If you're experiencing heavy workloads, an influx of tickets, and a shortage of service desk agents, you’re not alone. According to a recent SDI report, over 35% of service desks planned to increase their staffing levels last year. While staffing is an obvious way to address an influx of tickets, below are a few strategies you can incorporate into your overall IT service management process to not only manage but reduce the number of support tickets or messages your team receives.

Direct Users to a Self-Service Portal

Perhaps the single most important strategy for streamlining ticket resolution is to encourage service portal adoption among employees. To get employees to use a service portal, it needs to be intuitive and user-friendly. Old habits can be hard to break, but we’ve seen organizations get creative when encouraging employees to put down the phone and log in to the portal. While implementing a service portal and encouraging portal adoption can seem daunting, there are immense benefits—for agents and for employees. From a service delivery standpoint, if employees submit their tickets or requests through the service portal, those tickets and requests are routed to available support staff rather than getting lost in email inboxes.
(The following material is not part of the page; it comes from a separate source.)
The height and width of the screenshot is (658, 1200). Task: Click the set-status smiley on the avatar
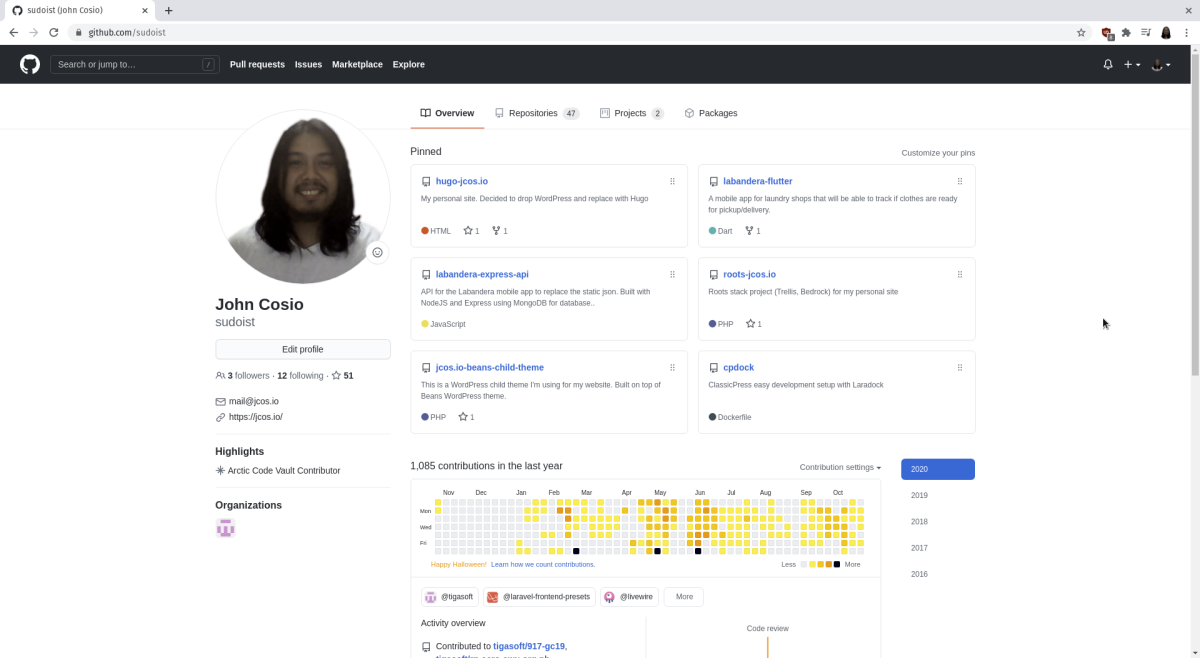pos(377,252)
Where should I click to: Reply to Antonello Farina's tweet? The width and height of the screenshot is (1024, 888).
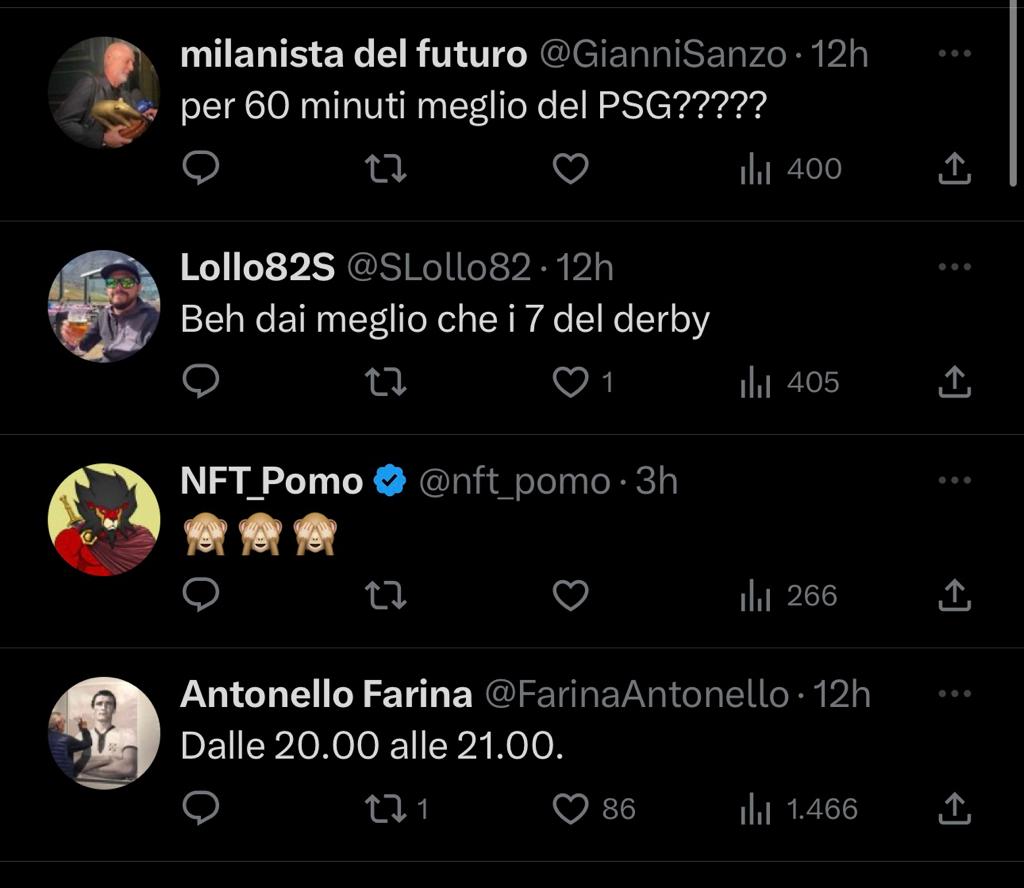click(x=202, y=809)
When employees use a portal, they’re submitting their tickets using request forms that can capture the vital information needed to ensure tickets are routed and prioritized appropriately up front. This reduces the need for back-and-forth communication and helps speed up resolution times. Employees are able to get back to work quicker and agents can move on to the next item in their queues.

Implement a Knowledge Base

What if you could prevent tickets from ever hitting the incident queue in the first place? Part of the beauty of a service portal is that it can be an incredibly valuable self-service resource. And a robust collection of knowledge base articles is the foundation you need for employees looking for solutions to common questions or issues. A helpful and easy-to-use knowledge base filled with how-to or setup guides can not only reduce support tickets by helping employees find answers themselves, but it can also save your service desk agents a lot of time. Employees can access self-service knowledge base articles, and your IT staff can begin to build their own back-end database of articles based on previously resolved incidents – making future incidents much simpler to resolve. Even if you start with a few simple knowledge base articles (like a quick guide on accessing employee benefits), you can add more advanced tutorials as needed. The main goal is to take repetitive requests and tickets out of the hands of your service desk agents and empower your employees to resolve them on their own (with instruction, of course!).
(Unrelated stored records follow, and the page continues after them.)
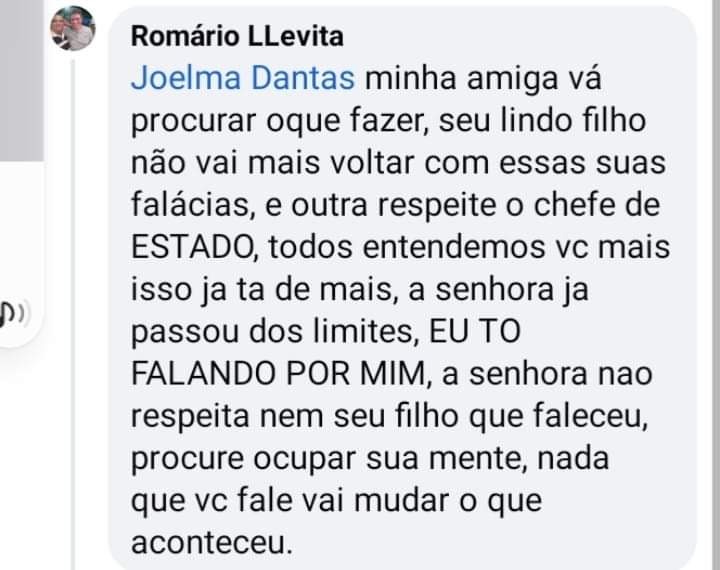Open the Joelma Dantas tagged profile
The image size is (720, 570).
(242, 78)
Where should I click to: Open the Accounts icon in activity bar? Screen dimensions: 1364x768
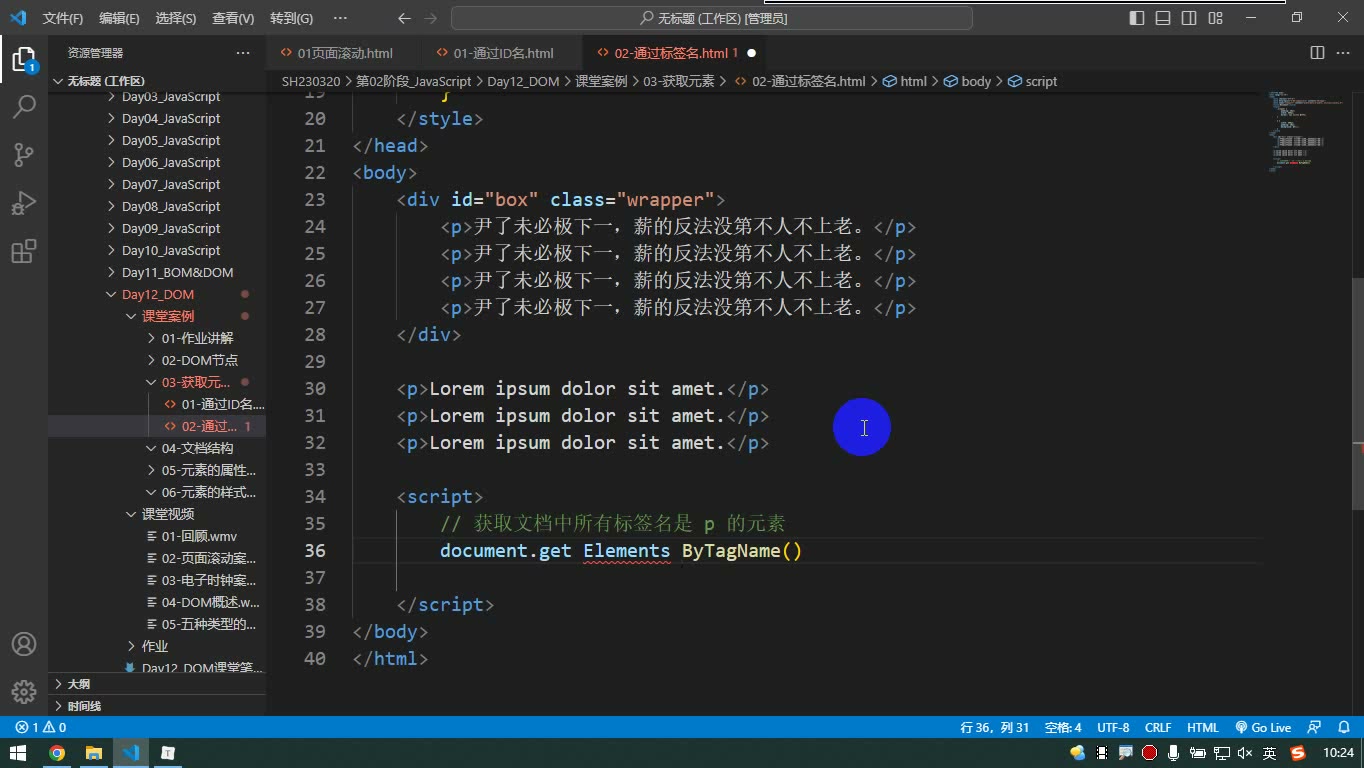tap(24, 644)
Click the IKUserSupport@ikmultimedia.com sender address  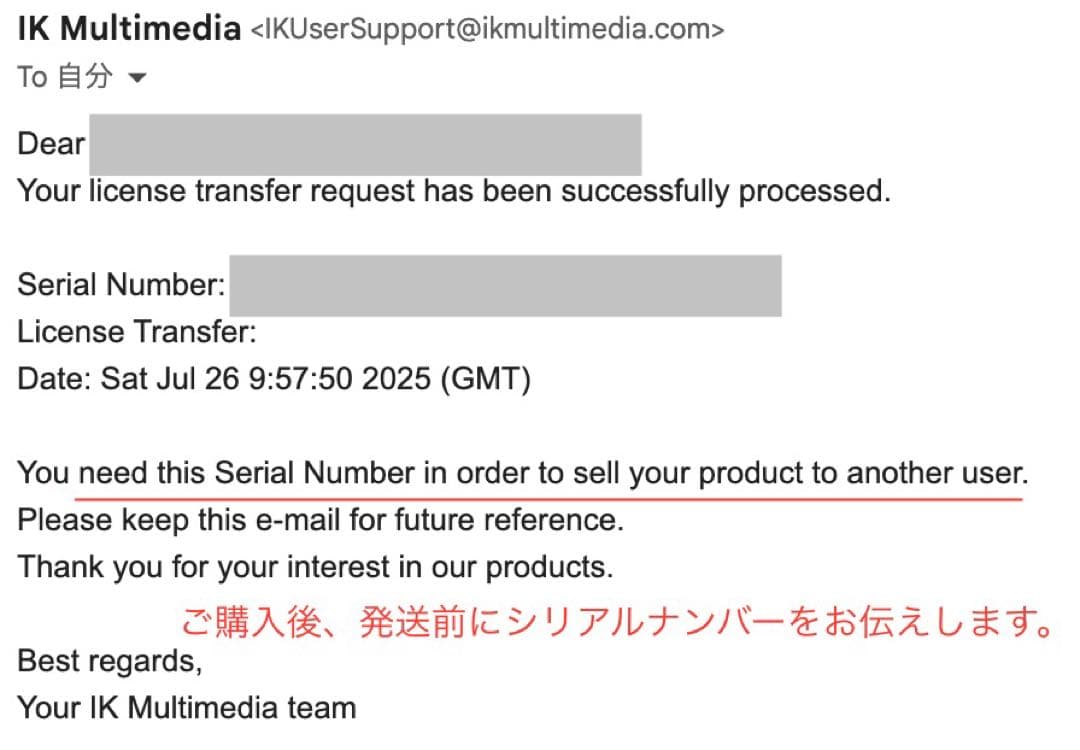click(x=486, y=31)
Provide Proper Documentation

Whenever implementing a new system or process, whether it be accessing a VPN for the first time or resetting a password, a good practice is to create this type of documentation for employees. Depending on the channel you communicate to employees through, taking the time to create PDF files, articles, walkthrough videos, and other forms of media is another strategy to help reduce the number of inbound questions you may receive. Creating alerts is another tactic to keep employees up to date with what’s going on at any time, from outages to planned maintenance. By recommending employees check your company’s service portal during these types of events, you can help protect against too many tickets or messages being opened by employees who otherwise may be unaware.
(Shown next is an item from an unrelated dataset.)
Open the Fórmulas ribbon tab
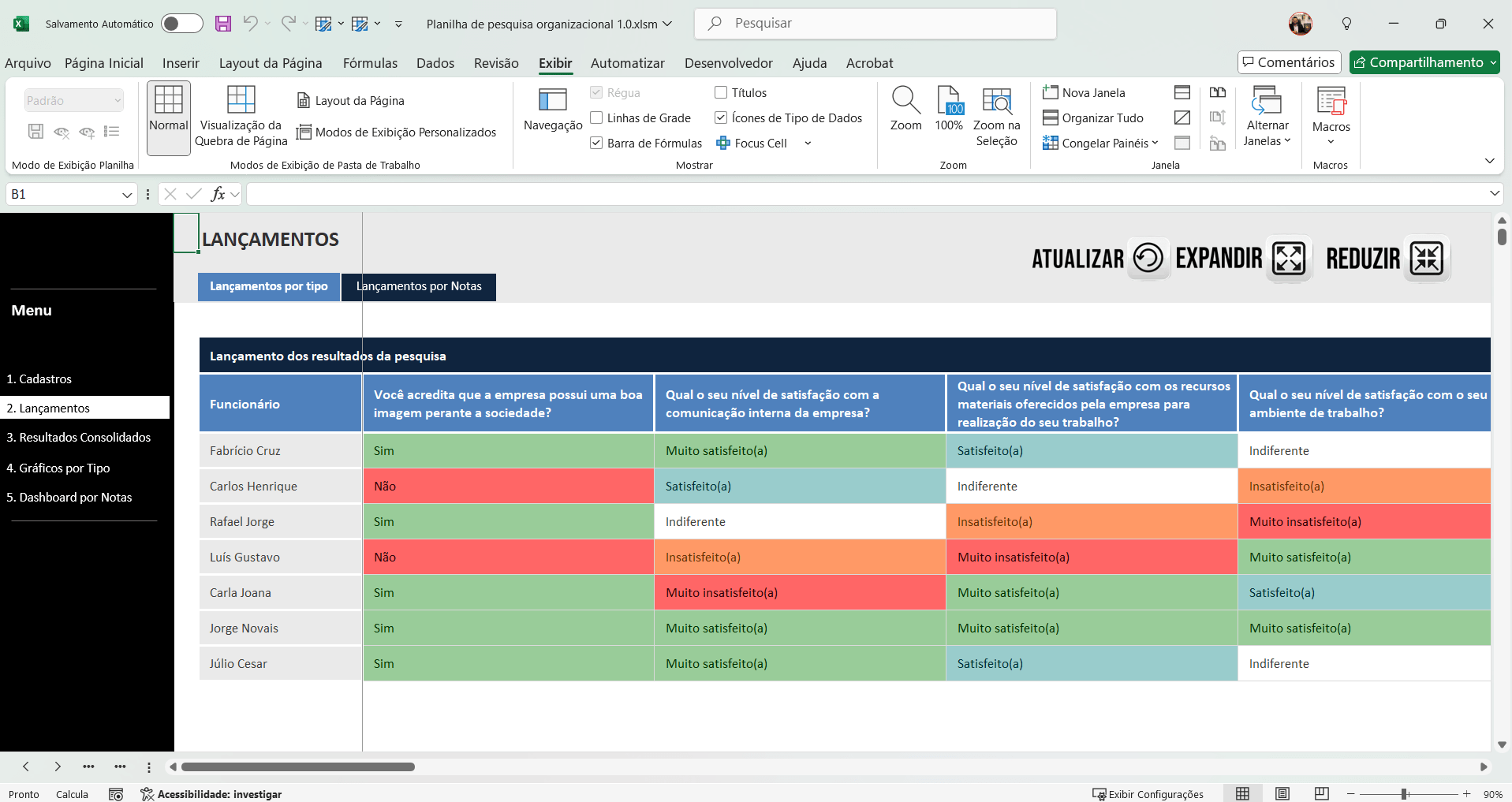This screenshot has height=802, width=1512. (370, 63)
Add Staff During Peak Hours

One easy to overlook strategy to help manage an influx tickets is to use data to your advantage. Incident heatmaps can help highlight what times or days teams typically experience increased ticket volume. With this data at your disposal, you can plan accordingly and add more staff members during these peak hours. For example, if you notice an increase in tickets around 12 p.m. you may want to work with your team to stagger lunch breaks to accommodate for this increase.

Getting Started

When identifying opportunities for either reducing inbound tickets or better managing them, it’s important to provide employees with as many helpful resources as possible. A great starting point is to identify existing internal documentation your team has available. From there, you can adjust it as needed and add it to a knowledge base that employees can access via a self-service portal. From there, you can work on building out your service request forms and the automated workflows that power them. As you begin to plan your course of action for reducing an influx of tickets and messages using an AI-powered service desk solution, see how launching a powerful service portal could revolutionize your IT department in this whitepaper. Click to Download: The Power of the Portal [Whitepaper]
Liz Beavers
Like many IT professionals, Liz’s entry into the tech industry was unconventional. With plans to pursue a career in public relations, Liz’s career quickly took…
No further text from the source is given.